“Do what you can, with what you have, where you are.”
–Theodore Roosevelt
The full moon arched overhead masked by clouds, a chip-shot eclipse while we slept, a rosy glow lingering on the western horizon at dawn. The last of day of November cruising the Via Combusta, a cursed month in a cursed year.
We held a masked drive-by Thanksgiving. My sister and I filled plastic containers with turkey, dressing, mashed potatoes and gravy, pumpkin pie and whipped cream and stacked them in boxes for family to pick up, although she did most of the cooking. I made wild chanterelle and sage dressing. My caramel-apple gingerbread came out doughy and underdone. I think I overreached by trying to squeeze in the last half an apple.
Eventually, all the Tupperware floats along some inscrutable relay and ends up piled in a bag at our father’s house to retrieve. Christmas trees will be small and potted this year, maybe Rosemary pruned to resemble a fir. We will send the Tupperware circulating again with a spin for the next round of holidays.
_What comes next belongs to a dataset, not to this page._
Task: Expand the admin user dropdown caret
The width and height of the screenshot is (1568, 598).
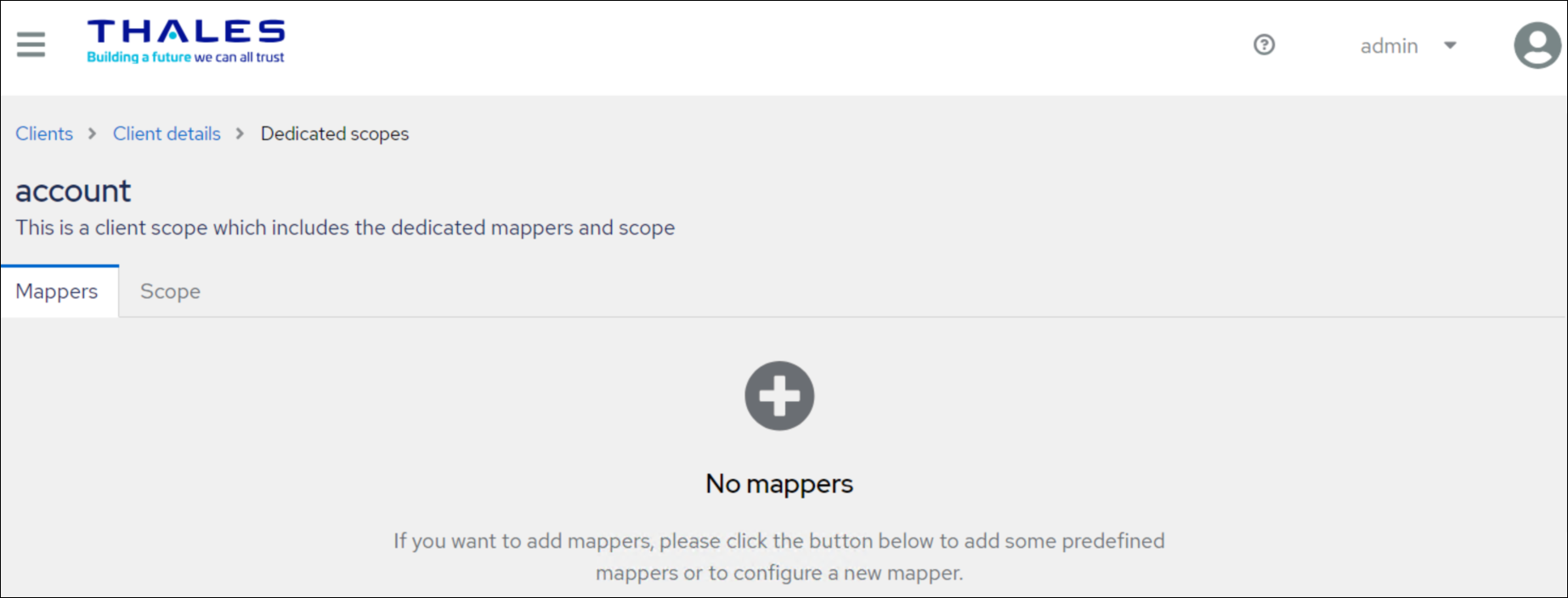Action: coord(1450,46)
I made a pie of leftovers, from dressing mostly and dry bits of chopped poultry. Caramelized onions and spinach wilting on its own formed the base of a roux. Mix in the leftover cup of gravy and mushroom stock, stir in heavy cream that wasn’t whipped and mash it all together. The pie looked like knobby dirt and tasted delicious.
I dreamed the dog was nuzzling at the tawny flanks of a lioness seated in the desert looking far into the horizon. I tried to call her off to me, hissing quietly so as not to break the cat’s meditation and have her devour Mercy. When I woke, I realized the lion was me.